4.1 Successful Transfection & Spike Protein Production

All four lots yielded strong spike staining in HEK293 cells.

Transfection efficiency: 74–90% depending on lot.

Cytopathic effects observed (vacuoles, cell detachment).

ELISA showed spike protein present from day 1, increasing through day 5, still elevated at day 7.

4.2 Spike Protein Release Into Supernatant

Spike was detected in culture medium (for monovalent lots), increasing over time.
Bivalent lot HD9869 had levels below detection due to assay only measuring Wuhan-type spike.

4.3 Spike Protein Primarily Released Through Extracellular Vesicles

Mass spectrometry showed spike protein distribution:

Lysate (most abundant)

EV fraction (detectable)

EV-free medium (minimal)

EV markers were enriched in EV fractions.

4.4 RNA Concentration Matches BioNTech Specification

Measured RNA levels ~26–28 µg per clinical dose, close to the declared 30 µg.

4.5 Large Amounts of DNA Found in All Lots

Without RNase:

DNA values varied widely depending on assay, ranging 1326–4225 ng per dose.

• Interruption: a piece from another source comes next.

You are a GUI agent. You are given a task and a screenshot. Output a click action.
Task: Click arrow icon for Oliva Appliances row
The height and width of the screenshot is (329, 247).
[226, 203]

After RNase digestion (“true DNA”):

Residual DNA measured 32.7–43.4 ng per dose, in all lots.
The authors state this is 4–5× higher than EMA limit (10 ng/dose).

Opening LNPs with Triton-X-100 increased measurable DNA by 1.6–6.7×, implying DNA was inside LNPs.

4.6 Residual DNA Contains Full Plasmid Elements

PCR detected:

SV40 promoter/enhancer

Neomycin resistance gene

Origin of replication

Spike coding region

Multiple other regions across the entire plasmid map

These fragments were detected both:

in the vials, and

inside HEK293 cells after transfection, showing cellular uptake of plasmid DNA.

SV40 enhancer PCR showed two bands, consistent with two copies of the 72-bp element.

  1. Discussion

Key points stated by the authors:

Residual DNA levels in the tested lots exceed WHO and EMA limits.

Opening LNPs revealed more DNA, suggesting DNA was encapsulated.

Authors argue ethanol-precipitation methods in other studies may underestimate short DNA fragments.

They note existing regulatory limits were made for protein/antibody-based biologics, not LNP-packaged nucleic acids.

PCR detection of all plasmid elements—including SV40 promoter/enhancer—suggests process-related plasmid DNA was present and capable of entering cells.

Authors question BioNTech’s use of plasmids containing a mammalian-active SV40 nuclear localization enhancer.

They report that spike protein secretion occurred primarily via exosomes, which in vivo could transport spike to other tissues.

They reference preliminary unpublished work where another BNT162b2 lot reportedly transfected ovarian cancer cells with integration signals in chromosomes 9 and 12.

They report spike protein persists for days in vitro and increases through day 5.

They note toxicity of ionizable lipids and potential impacts on various cell types require further study.

  1. Limitations of the Study

Only a few lots were available.

Some vials were past expiration but stored at –80°C; authors argue integrity preserved.

Possibility of dsRNA or RNA:DNA hybrids present was not ruled out.

HEK293 cells are robust; results may differ in primary cells.

Full toxicity profile cannot be inferred.

  1. Conclusion

The authors conclude that:

All tested lots produce spike protein in human cells for several days.

Spike is released mainly via exosomes.

All lots contained residual plasmid DNA far above EMA limits.

All plasmid genes and SV40 promoter/enhancer elements were identified.

DNA entered and persisted inside cells.

They claim RNA biologicals pose four major dangers:

  1. Autoimmunity from foreign protein expression

  2. LNP toxicity

  3. Genetic modification via plasmid DNA or reverse-transcribed RNA

  4. Frameshifting from pseudouridine leading to unintended proteins

They call for an immediate halt to RNA-based injections."